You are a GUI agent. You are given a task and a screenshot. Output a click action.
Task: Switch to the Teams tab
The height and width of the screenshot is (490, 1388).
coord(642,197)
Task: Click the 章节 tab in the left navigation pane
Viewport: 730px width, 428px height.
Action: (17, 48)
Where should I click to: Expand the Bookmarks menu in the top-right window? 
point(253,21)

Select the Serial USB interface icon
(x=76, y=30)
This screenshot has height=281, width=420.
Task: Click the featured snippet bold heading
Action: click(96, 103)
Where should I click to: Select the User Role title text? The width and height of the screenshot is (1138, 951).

* * *

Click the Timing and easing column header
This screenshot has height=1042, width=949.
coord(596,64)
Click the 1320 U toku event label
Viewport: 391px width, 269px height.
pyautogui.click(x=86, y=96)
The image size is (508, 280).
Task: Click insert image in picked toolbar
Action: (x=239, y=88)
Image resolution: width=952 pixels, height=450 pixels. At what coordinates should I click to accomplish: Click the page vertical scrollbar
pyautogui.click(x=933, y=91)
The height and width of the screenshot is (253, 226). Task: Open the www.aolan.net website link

---

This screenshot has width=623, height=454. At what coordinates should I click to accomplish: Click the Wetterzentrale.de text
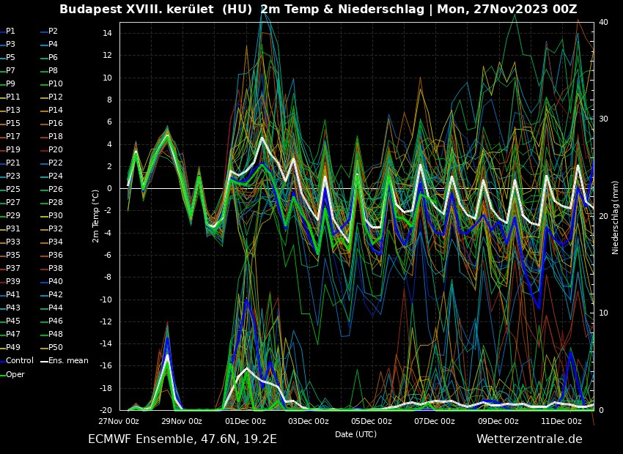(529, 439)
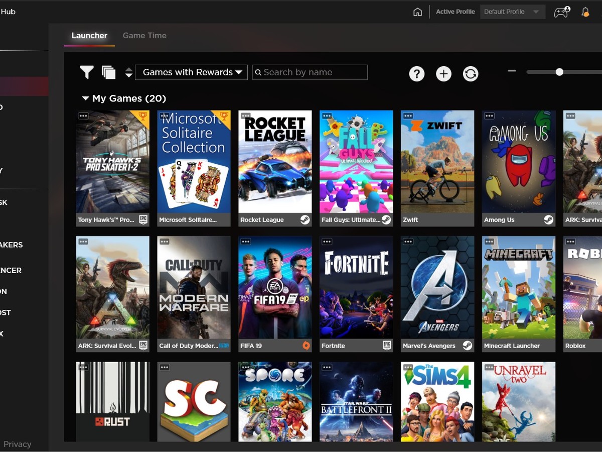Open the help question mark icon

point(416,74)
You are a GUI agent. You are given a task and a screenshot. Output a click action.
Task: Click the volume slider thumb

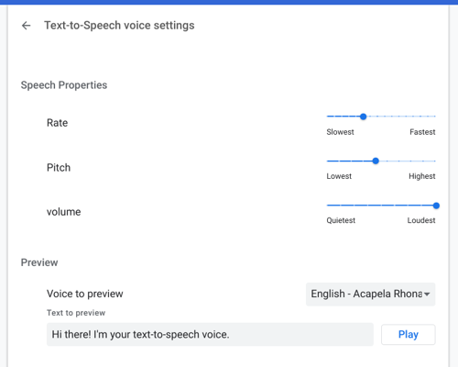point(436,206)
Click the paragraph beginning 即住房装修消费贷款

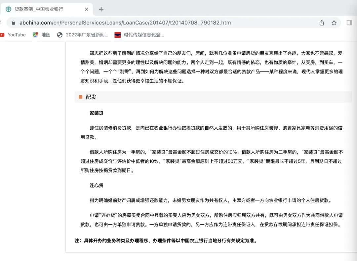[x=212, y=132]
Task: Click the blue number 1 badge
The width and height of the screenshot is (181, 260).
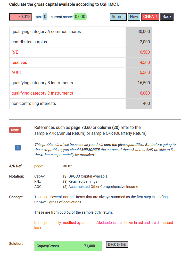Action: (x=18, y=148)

**ACTIVITY:**
Quote the listing above, but only from the line that shows "Select the Serial USB interface icon" through the line that shows "Where should I click to: Select".

**EXPECTED ANSWER:**
Select the Serial USB interface icon
(x=76, y=30)
This screenshot has height=281, width=420.
Task: Click the featured snippet bold heading
Action: click(96, 103)
Where should I click to: Select the User Role title text? The width and height of the screenshot is (1138, 951).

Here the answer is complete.